WHAT IS BEING ASKED: Add 104 to each coordinate number in the answers of the data below, and write out every line again, including the request, with the new coordinates. Leave the pictures out.

** Start of DATASET CONTENT **

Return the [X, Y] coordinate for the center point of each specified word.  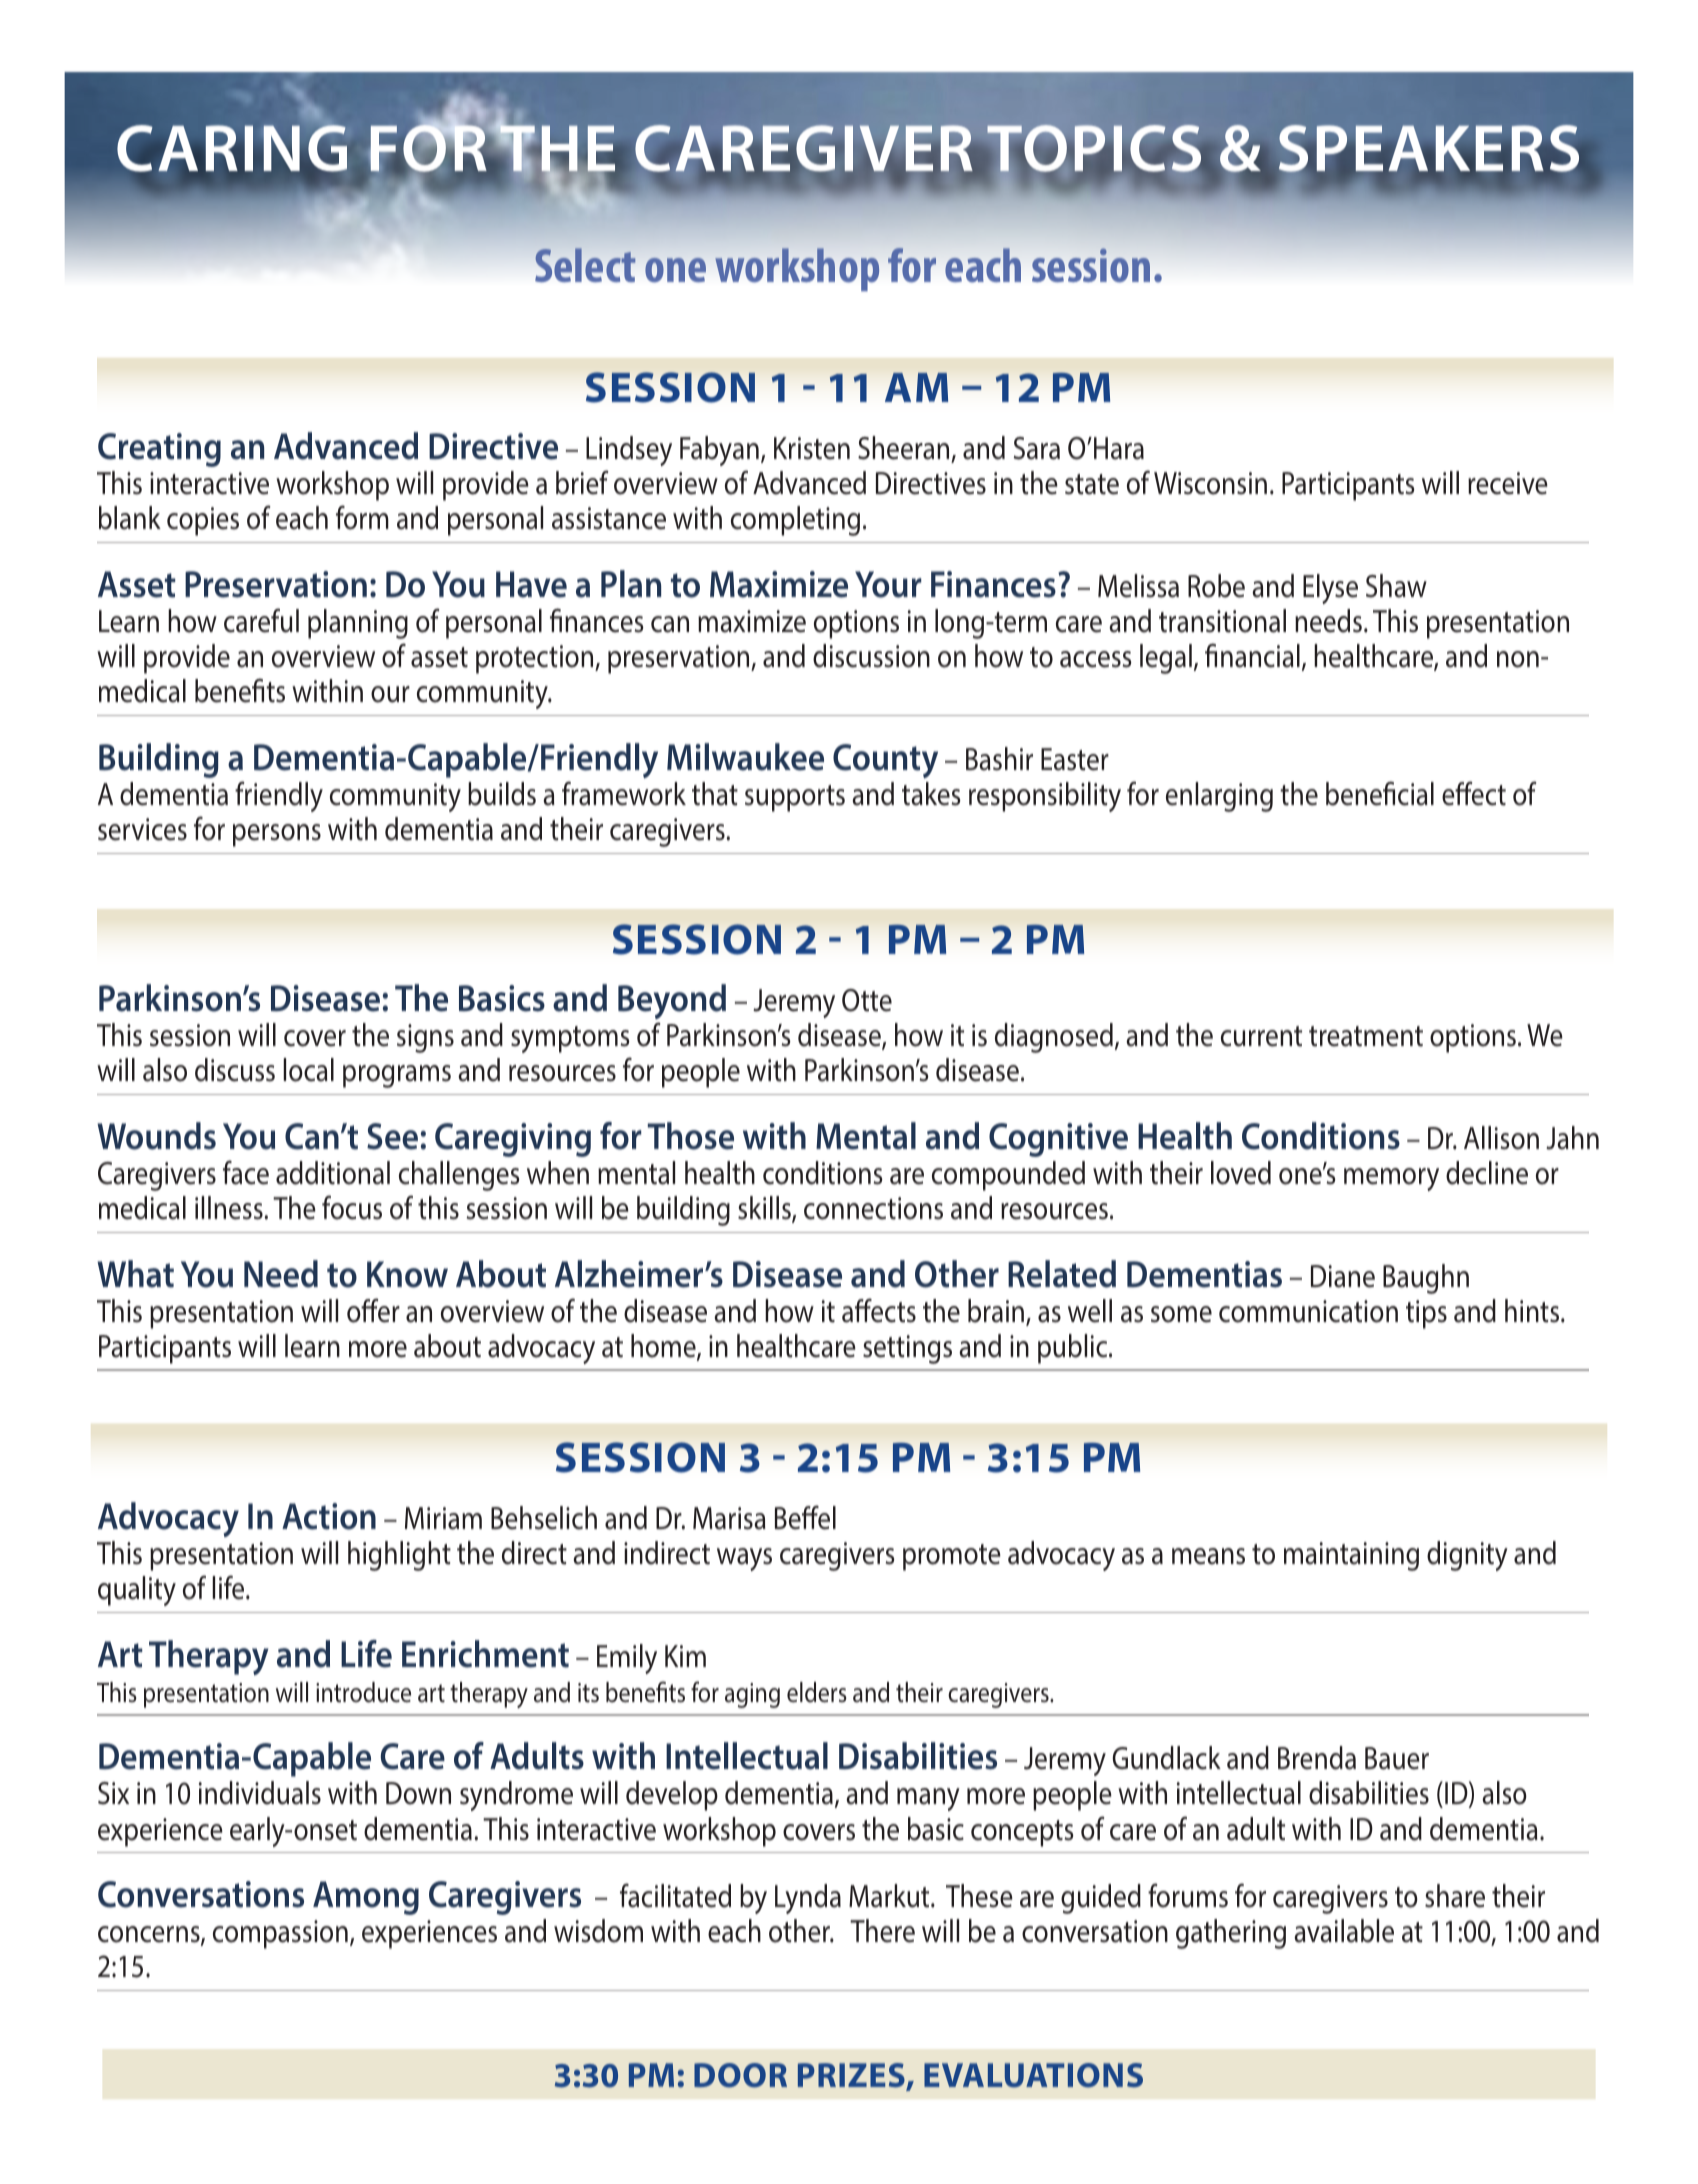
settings [907, 1349]
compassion [280, 1934]
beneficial [1380, 793]
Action [329, 1516]
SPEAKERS [1429, 148]
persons [277, 835]
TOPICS [1095, 148]
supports [795, 798]
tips [1426, 1314]
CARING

** End of DATASET CONTENT **

FULL OUTPUT:
Return the [X, Y] coordinate for the center point of each specified word.  
settings [1011, 1453]
compassion [384, 2038]
beneficial [1484, 897]
Action [433, 1620]
SPEAKERS [1533, 252]
persons [381, 939]
TOPICS [1199, 252]
supports [899, 902]
tips [1530, 1418]
CARING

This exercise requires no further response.